Blogs > Liberty and Power > The Great Fundamentalist Crack-up on Foreign Policy?

Aug 17, 2006

The Great Fundamentalist Crack-up on Foreign Policy?




Maybe not yet but some hairline cracks can be detected. This trend deserves more attention from antiwar critics. While still a small minority among their brethren, more mainstream fundamentalists than ever are questioning the basis of American foreign policy in the Middle East. An example is Stephen Sizer, the author of Christian Zionism: Road-Map to Armageddon?

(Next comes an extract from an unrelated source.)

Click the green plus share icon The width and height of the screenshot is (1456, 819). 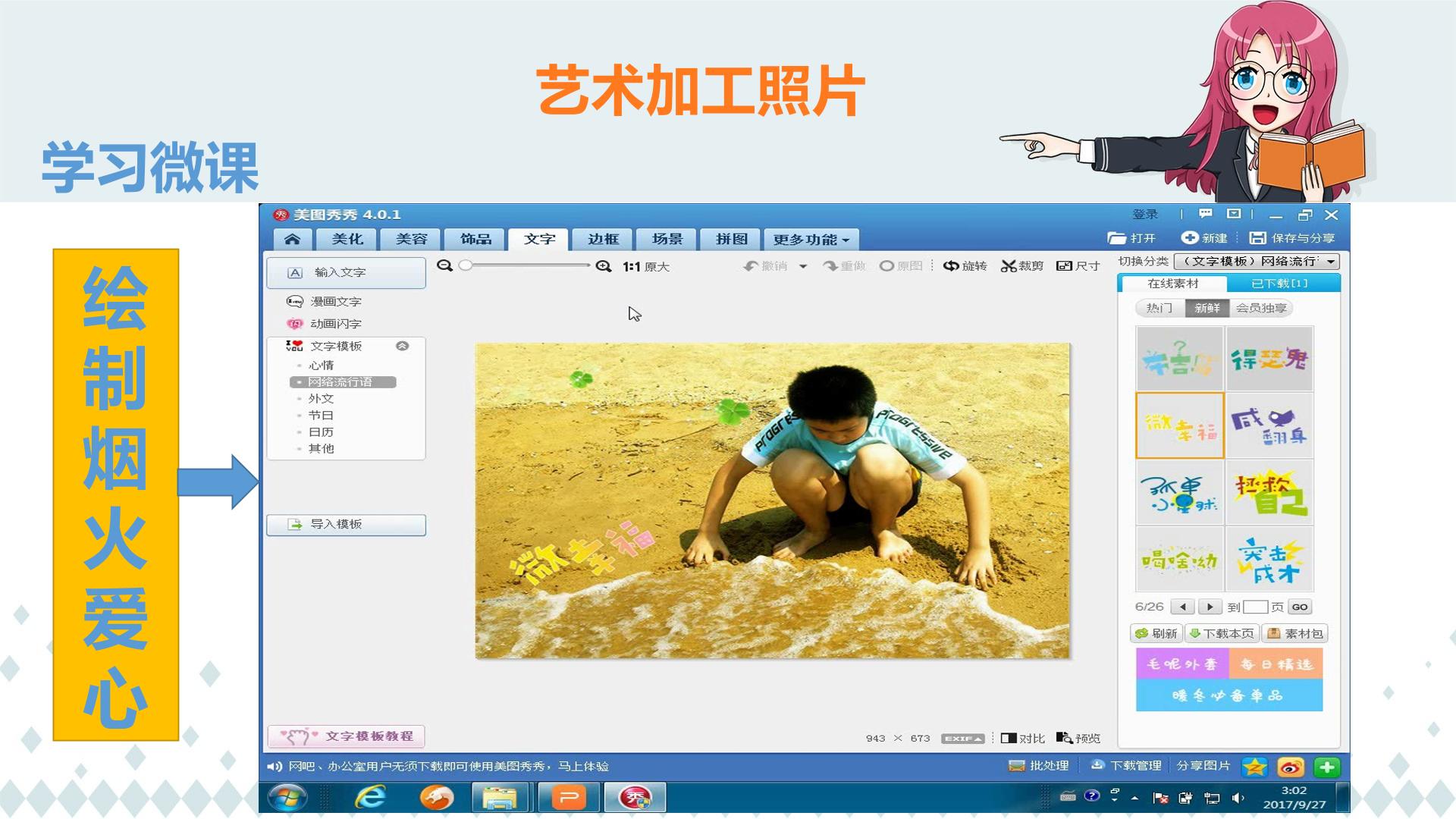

Sizer rejects the bloodcurdling, and melodramatic"end times" scenarios of premillennialists like Hal Lindsey as based on a flawed interpretation of Biblical prophecies. He subscribes to a theology that most of these prophecies either do not apply to current events or were fullfilled thousands of years ago. Sizer urges fundamentalists to build bridges to Arab Christians who he sees as potential peacemakers in the conflict between Muslim and Jew.

According to a description of the book on Amazon.com:


The term"Zionism" was first coined in the late nineteenth century, and referred to the movement for the return of the Jewish people to an assured and secure homeland in Palestine. Ironically, this vision was largely nurtured and shaped by Christians long before it received widespread Jewish support. The origins of"Christian Zionism" lie within nineteenth-century British premillennial sectarianism, but by the early twentieth century it had become a predominantly American dispensational movement, and pervasive within all main evangelical denominations. The contemporary Christian Zionism movement emerged after the"Six Day War" in Israel in 1967, and it has had a significant influence on attitudes towards the ongoing Palestinian-Israeli conflict in the Middle East. Evangelicals are increasingly polarized over whether Christian Zionism is biblical and orthodox or unbiblical and cultic. In this book Stephen Sizer provides a thorough examination of the historical development, variant forms, theological emphases and political implications of Christian Zionism. His excellent and informative survey is interwoven with critical assessment that repudiates both nationalistic Zionism and anti-Semitism.